◆ **Job**: Reproduce the data below line for line without changing anything, and omit the pictures.

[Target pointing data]
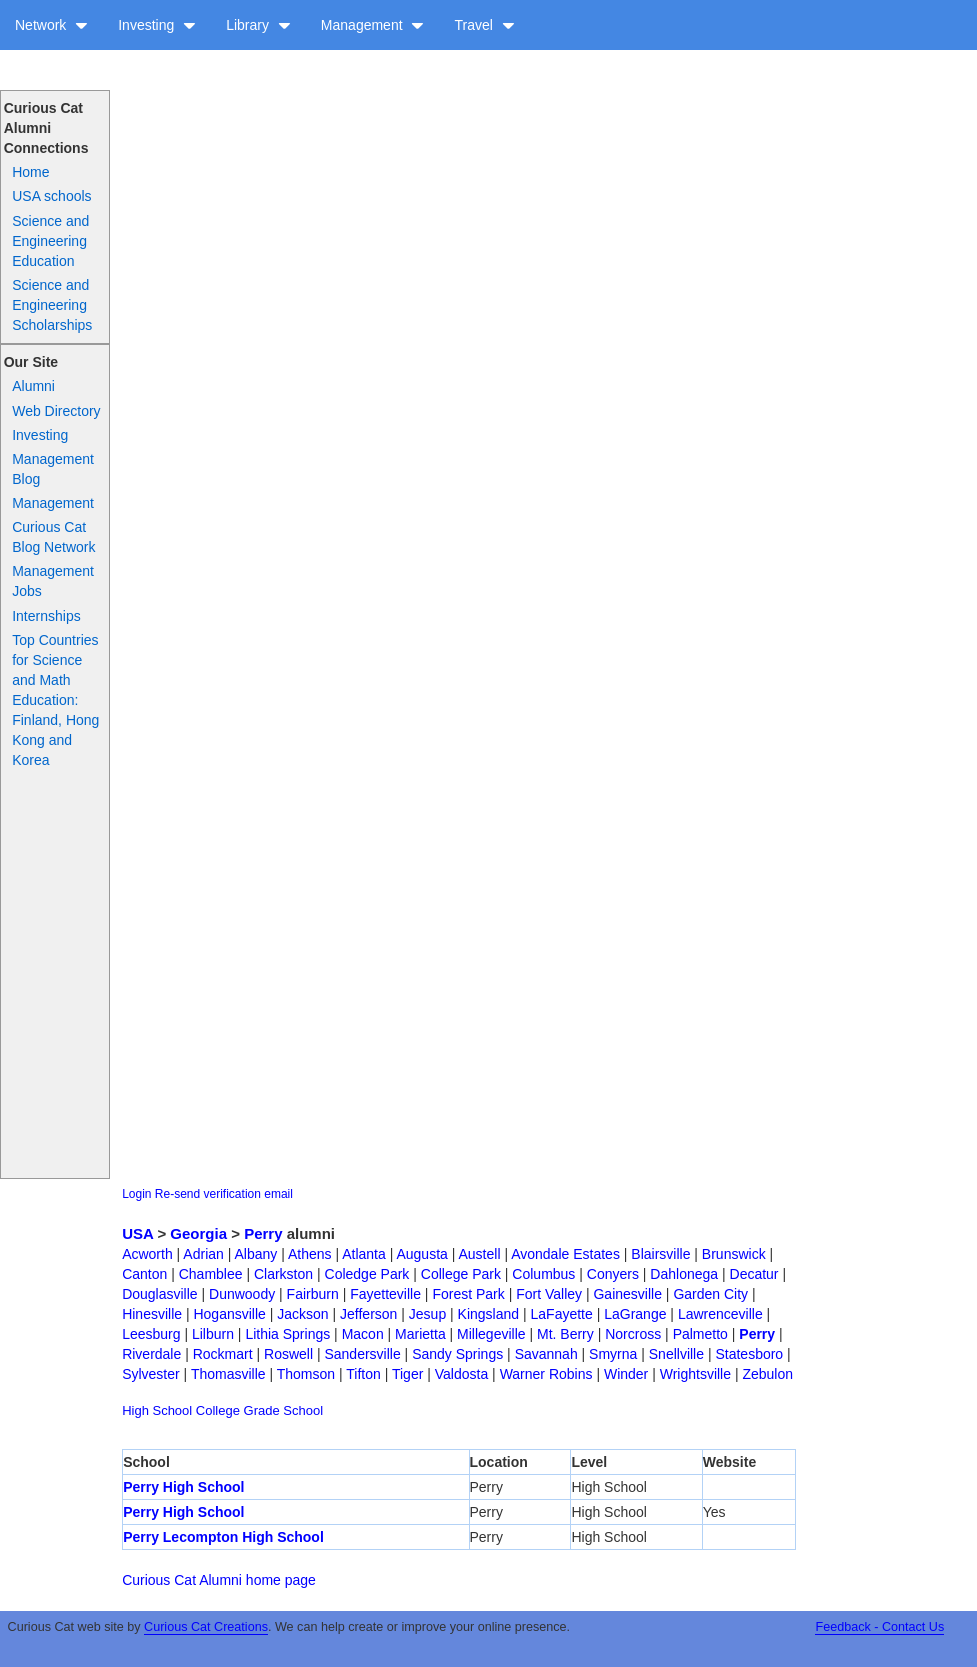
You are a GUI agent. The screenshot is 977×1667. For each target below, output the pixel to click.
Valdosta (461, 1374)
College (218, 1410)
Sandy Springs (457, 1354)
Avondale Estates (565, 1254)
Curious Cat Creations (206, 1627)
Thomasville (228, 1374)
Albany (255, 1254)
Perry (263, 1233)
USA (137, 1233)
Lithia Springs (287, 1334)
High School (157, 1410)
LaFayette (562, 1314)
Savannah (546, 1354)
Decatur (754, 1274)
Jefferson (368, 1314)
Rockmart (223, 1354)
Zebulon (767, 1374)
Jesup (427, 1314)
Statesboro (749, 1354)
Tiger (407, 1374)
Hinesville (152, 1314)
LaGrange (635, 1314)
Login (136, 1194)
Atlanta (364, 1254)
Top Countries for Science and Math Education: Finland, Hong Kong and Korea (55, 700)
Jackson (302, 1314)
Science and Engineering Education (50, 241)
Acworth (147, 1254)
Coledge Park (367, 1274)
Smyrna (613, 1354)
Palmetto (700, 1334)
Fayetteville (385, 1294)
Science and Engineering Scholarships (52, 305)
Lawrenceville (720, 1314)
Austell (479, 1254)
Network (51, 25)
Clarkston (283, 1274)
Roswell (288, 1354)
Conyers (613, 1274)
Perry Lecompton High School (223, 1537)
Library (258, 25)
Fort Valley (549, 1294)
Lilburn (213, 1334)
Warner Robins (546, 1374)
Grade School (284, 1410)
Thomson (306, 1374)
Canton (144, 1274)
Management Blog (53, 469)
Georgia (198, 1233)
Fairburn (313, 1294)
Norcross (633, 1334)
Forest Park (468, 1294)
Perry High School (183, 1487)
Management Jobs (53, 581)
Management (373, 25)
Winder (626, 1374)
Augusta (421, 1254)
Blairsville (660, 1254)
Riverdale (151, 1354)
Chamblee (211, 1274)
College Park (461, 1274)
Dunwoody (242, 1294)
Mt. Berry (565, 1334)
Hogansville (229, 1314)
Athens (310, 1254)
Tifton (363, 1374)
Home (30, 172)
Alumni (33, 386)
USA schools (51, 196)
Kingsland (489, 1314)
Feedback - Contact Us (879, 1627)
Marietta (420, 1334)
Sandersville (362, 1354)
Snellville (676, 1354)
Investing (157, 25)
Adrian (203, 1254)
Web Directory (56, 411)
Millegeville (491, 1334)
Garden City (710, 1294)
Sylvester (151, 1374)
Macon (363, 1334)
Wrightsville (695, 1374)
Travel (484, 25)
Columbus (543, 1274)
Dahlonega (684, 1274)
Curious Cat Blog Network (53, 537)
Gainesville (627, 1294)
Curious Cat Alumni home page (219, 1580)
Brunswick (734, 1254)
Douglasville (159, 1294)
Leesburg (151, 1334)
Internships (46, 616)
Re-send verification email (224, 1194)
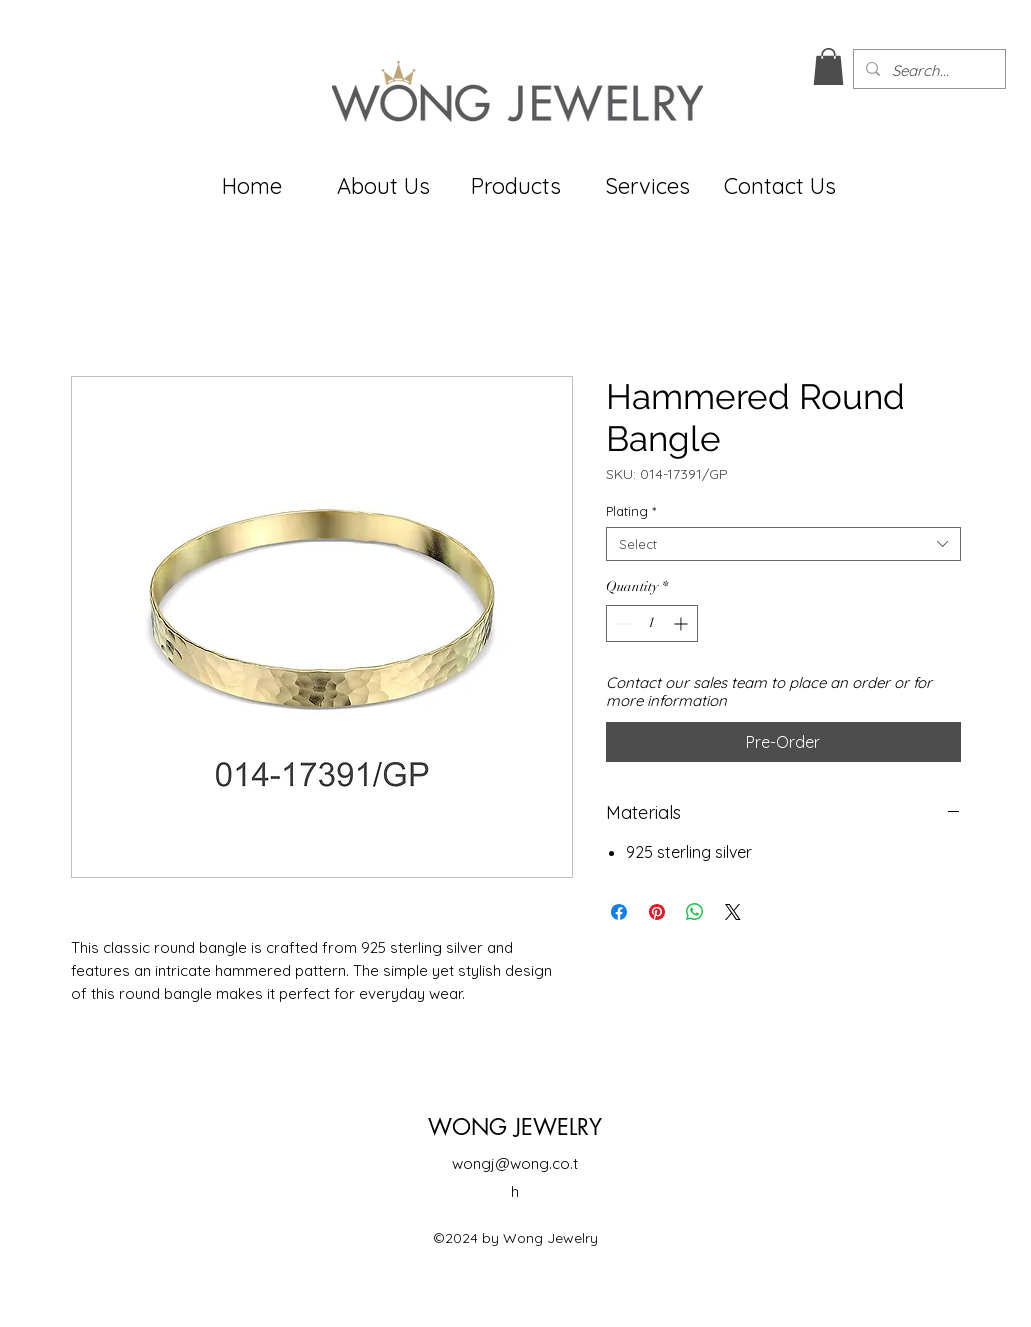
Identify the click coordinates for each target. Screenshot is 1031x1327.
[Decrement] (621, 623)
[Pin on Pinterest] (657, 912)
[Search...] (927, 71)
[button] (828, 66)
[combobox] (783, 544)
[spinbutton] (652, 623)
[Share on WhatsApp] (695, 912)
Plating (631, 511)
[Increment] (682, 623)
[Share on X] (733, 912)
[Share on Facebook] (619, 912)
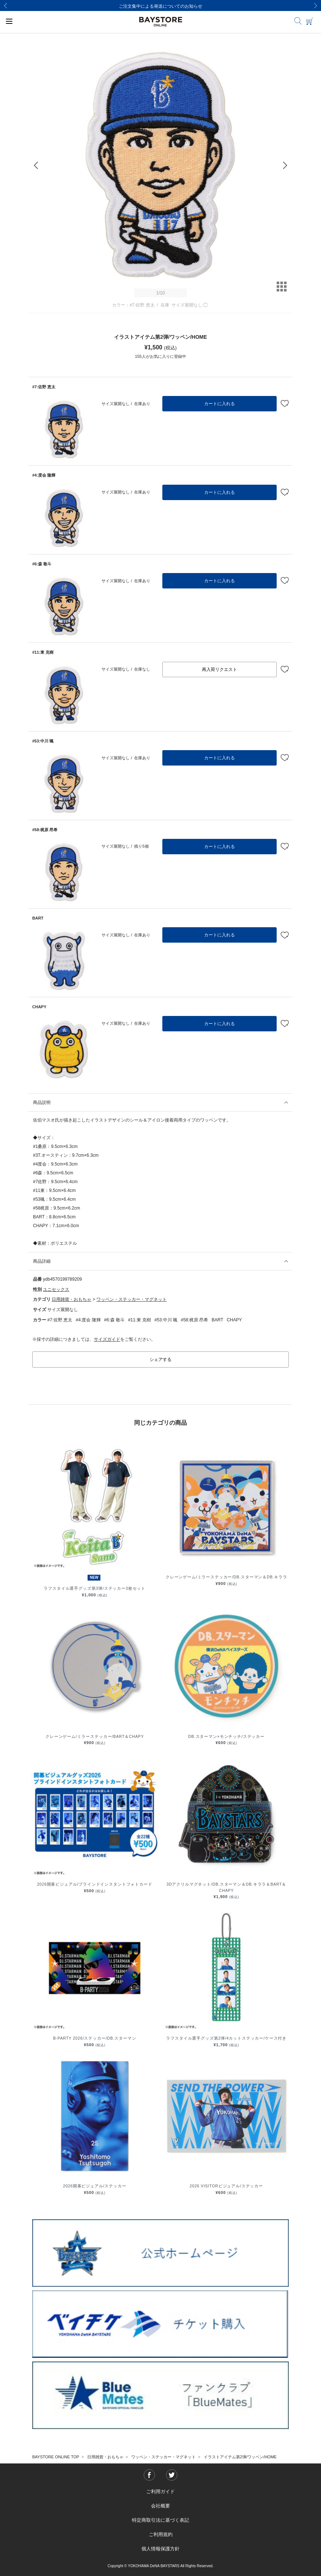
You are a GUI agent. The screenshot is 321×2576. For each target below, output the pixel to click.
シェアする (160, 1359)
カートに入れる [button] (219, 403)
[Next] (315, 5)
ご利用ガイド (160, 2491)
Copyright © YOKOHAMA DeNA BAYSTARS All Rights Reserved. (160, 2566)
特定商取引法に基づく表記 (160, 2520)
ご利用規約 (161, 2534)
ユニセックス (56, 1289)
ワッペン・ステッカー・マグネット (131, 1299)
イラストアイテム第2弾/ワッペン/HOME (240, 2457)
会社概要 (160, 2506)
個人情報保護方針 (160, 2548)
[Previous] (5, 5)
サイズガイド (107, 1339)
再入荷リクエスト (219, 669)
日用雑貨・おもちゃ (71, 1299)
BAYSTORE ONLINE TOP (55, 2457)
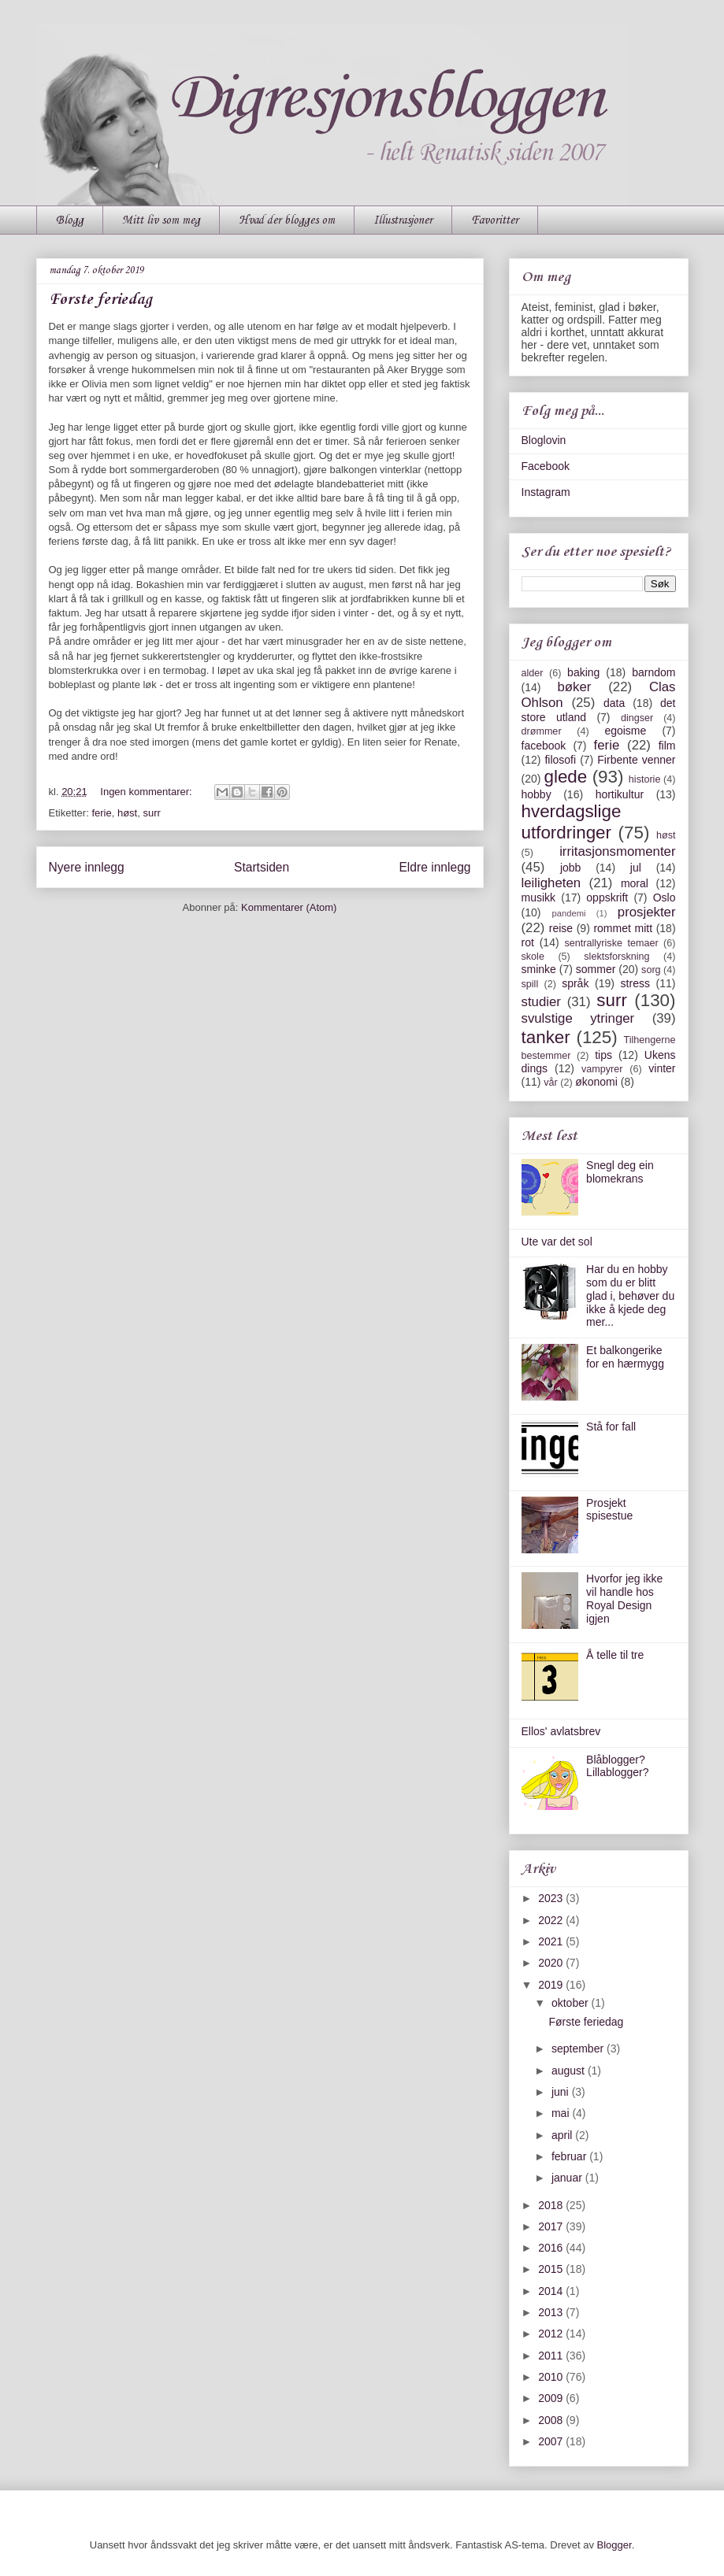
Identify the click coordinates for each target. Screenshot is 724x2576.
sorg (651, 969)
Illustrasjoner (403, 220)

◆ **Complete answer**:
You are a GUI agent. The screenshot is 977×1667. For each target below, output the pixel to click.
Valdosta (461, 1374)
College (218, 1410)
Sandy Springs (457, 1354)
Avondale Estates (565, 1254)
Curious Cat Creations (206, 1627)
Thomasville (228, 1374)
Albany (255, 1254)
Perry (263, 1233)
USA (137, 1233)
Lithia Springs (287, 1334)
High School (157, 1410)
LaFayette (562, 1314)
Savannah (546, 1354)
Decatur (754, 1274)
Jefferson (368, 1314)
Rockmart (223, 1354)
Zebulon (767, 1374)
Jesup (427, 1314)
Statesboro (749, 1354)
Tiger (407, 1374)
Hinesville (152, 1314)
LaGrange (635, 1314)
Login (136, 1194)
Atlanta (364, 1254)
Top Countries for Science and Math Education: Finland, Hong Kong and Korea (55, 700)
Jackson (302, 1314)
Science and Engineering Education (50, 241)
Acworth (147, 1254)
Coledge Park (367, 1274)
Smyrna (613, 1354)
Palmetto (700, 1334)
Fayetteville (385, 1294)
Science and Engineering Scholarships (52, 305)
Lawrenceville (720, 1314)
Austell (479, 1254)
Network (51, 25)
Clarkston (283, 1274)
Roswell (288, 1354)
Conyers (613, 1274)
Perry Lecompton High School (223, 1537)
Library (258, 25)
Fort Valley (549, 1294)
Lilburn (213, 1334)
Warner Robins (546, 1374)
Grade School (284, 1410)
Thomson (306, 1374)
Canton (144, 1274)
Management Blog (53, 469)
Georgia (198, 1233)
Fairburn (313, 1294)
Norcross (633, 1334)
Forest Park (468, 1294)
Perry High School (183, 1487)
Management Jobs (53, 581)
Management (373, 25)
Winder (626, 1374)
Augusta (421, 1254)
Blairsville (660, 1254)
Riverdale (151, 1354)
Chamblee (211, 1274)
College Park (461, 1274)
Dunwoody (242, 1294)
Mt. Berry (565, 1334)
Hogansville (229, 1314)
Athens (310, 1254)
Tifton (363, 1374)
Home (30, 172)
Alumni (33, 386)
USA schools (51, 196)
Kingsland (489, 1314)
Feedback - Contact Us (879, 1627)
Marietta (420, 1334)
Sandersville (362, 1354)
Snellville (676, 1354)
Investing (157, 25)
Adrian (203, 1254)
Web Directory (56, 411)
Millegeville (491, 1334)
Garden City (710, 1294)
Sylvester (151, 1374)
Macon (363, 1334)
Wrightsville (695, 1374)
Travel (484, 25)
Columbus (543, 1274)
Dahlonega (684, 1274)
Curious Cat Blog Network (53, 537)
Gainesville (627, 1294)
Curious Cat Alumni home page (219, 1580)
Brunswick (734, 1254)
Douglasville (159, 1294)
Leesburg (151, 1334)
Internships (46, 616)
Re-send verification email (224, 1194)
Identify the click coordinates for each target. Screenshot is 1031x1327.
[Decrement] (621, 623)
[Pin on Pinterest] (657, 912)
[Search...] (927, 71)
[button] (828, 66)
[combobox] (783, 544)
[spinbutton] (652, 623)
[Share on WhatsApp] (695, 912)
Plating (631, 511)
[Increment] (682, 623)
[Share on X] (733, 912)
[Share on Facebook] (619, 912)
You are a GUI agent. The screenshot is 321×2576. For each target below, output the pixel to click.
シェアする (160, 1359)
カートに入れる [button] (219, 403)
[Next] (315, 5)
ご利用ガイド (160, 2491)
Copyright © YOKOHAMA DeNA BAYSTARS All Rights Reserved. (160, 2566)
特定商取引法に基づく表記 (160, 2520)
ご利用規約 (161, 2534)
ユニセックス (56, 1289)
ワッペン・ステッカー・マグネット (131, 1299)
イラストアイテム第2弾/ワッペン/HOME (240, 2457)
会社概要 (160, 2506)
個人情報保護方針 (160, 2548)
[Previous] (5, 5)
サイズガイド (107, 1339)
再入荷リクエスト (219, 669)
日用雑貨・おもちゃ (71, 1299)
BAYSTORE ONLINE TOP (55, 2457)
Identify the click coordinates for each target. Screenshot is 724x2576.
sorg (651, 969)
Illustrasjoner (403, 220)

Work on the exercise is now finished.